DOT has been funding routine construction with bonds for years, which makes it seem normal. But it's not. Among all the states, we are the exception, not the rule in the matter of debt. Lots of states borrow for this or that big road or bridge project, but we borrow $30 million every year, except for the years in which we borrow much much more (like this one). Projections have us borrowing the same amount each year into the foreseeable future.

The question is why? If we're borrowing $30 million every year, then there's no need to amortize, it's already amortized, at $30 million a year, and we should just budget for that. Roads are a kind of investment, but not one with returns--especially not roads built to replace existing ones, which is what most of the next decade's cost is for. Constant borrowing like this is a perfectly common financial strategy, but one that often ends in bankruptcy court.


The history of DOT's debt is a long one, started probably in the Garrahy administration, when a resort to borrowing was an easy way to avoid facing the true cost of the department. But successive Governors have made the problem much worse through malign neglect.

In the past ten years, DOT has dropped over 100 employees, and the amount of money it spends on construction has gone up very little: from $95 million in 1994 to $102 million in 2005. Maintenance activities over that same period have only gone from $26 million to $39 million. During that same time, federal highway funds, though they vary a lot from one year to the next, have roughly tracked inflation, going from $149 million to $207 million. But state dollars (DOT's budget minus the federal dollars, minus the money they pass along to RIPTA) going into the department have skyrocketed, going from $56 million to $104 million. We're getting a lot less for our money than we used to.

There are lots of little reasons for this--inflation, health care costs, pension adjustments--but the biggest reason is that DOT's budget is struggling under around $50 million in debt service, roughly double the $27 million from 1994. (Part of the debt service is accounted in the Department of Administration, but it's DOT's debt and is paid with gas tax money.) That is, at least half of the increase in state money applied to DOT goes to debt service. It would be much more, but for the serendipity of the tobacco settlement money, much of which was spent paying off DOT debt.

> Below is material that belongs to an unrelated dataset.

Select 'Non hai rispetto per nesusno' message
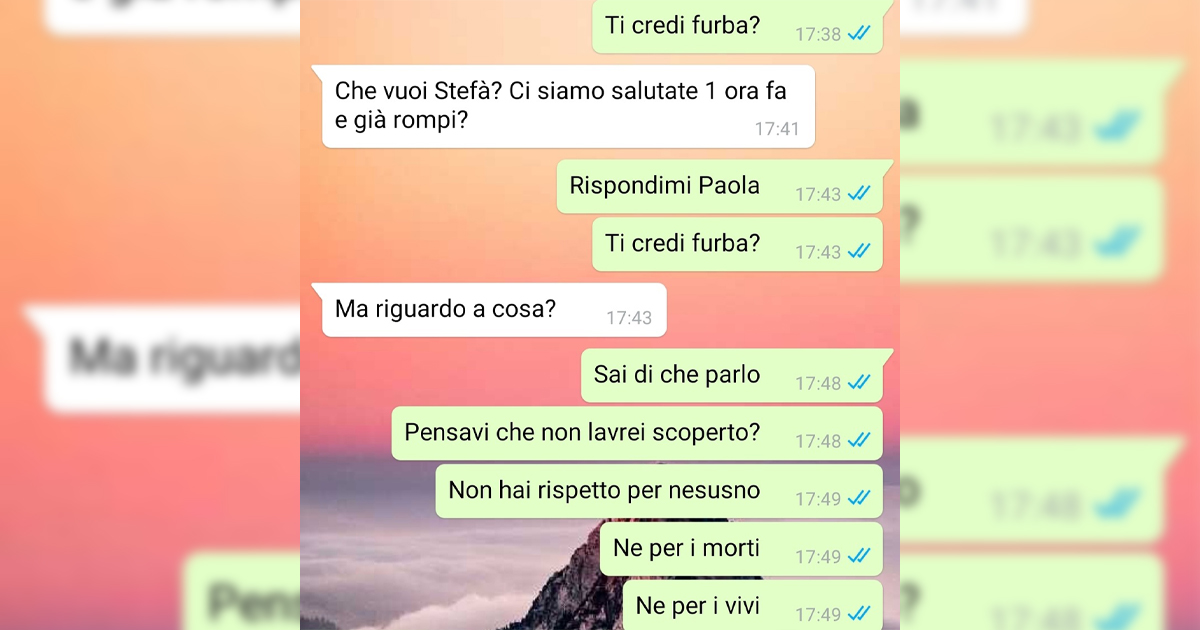This screenshot has height=630, width=1200. 659,491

Mr. Capaldi will object that the amount of construction has actually gone way up, since last year we sold $216 million in GARVEE bonds, to be paid off with future federal highway money. This is the money going to build the access highway and freight rail to Quonset, the new Providence River bridge for I-195, and the new Sakonnet River bridge for Rt. 24. In one sense he would be correct. But construction on those projects doesn't do much for the bridge rotting away down the street from me or the intersection that needs signs near you. Nor does it do anything for the projects Mr. Capaldi lists as "likely" to be scheduled. The GARVEE bonds planned will require that one-third of the federal highway money we receive each year goes to their debt service for the next fourteen years. The DOT situation is like a family that's bought a house slightly too expensive for them: At best, they won't be eating a lot of steak in the next few years. At worst, they won't keep the house. We may finish those four projects, but all other construction is at risk for the next several years.

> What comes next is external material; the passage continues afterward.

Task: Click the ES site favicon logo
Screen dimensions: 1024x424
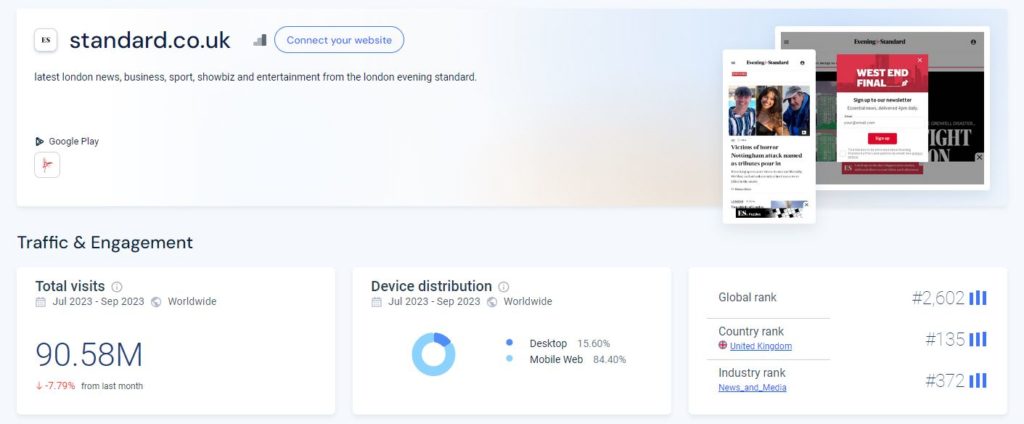Action: [x=46, y=40]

Six years ago, 36% of the gas tax collected went into the general fund, to fund state services like local education aid and protecting the environment. Today less than 7% goes to the general fund, a drop of more than $40 million in today's dollars. That sure would have been useful in last year's budget battles.

Mr. Capaldi knows all of this. In fact he was the one who explained it to me several years ago. But that was before he was running the department. It's not his fault that the Governor and the Legislature won't allocate the money necesary to fund necessary road construction, but he knows full well that debt isn't the only way to fund DOT, it's just the worst way.

Vote no on question 3, for saner state spending.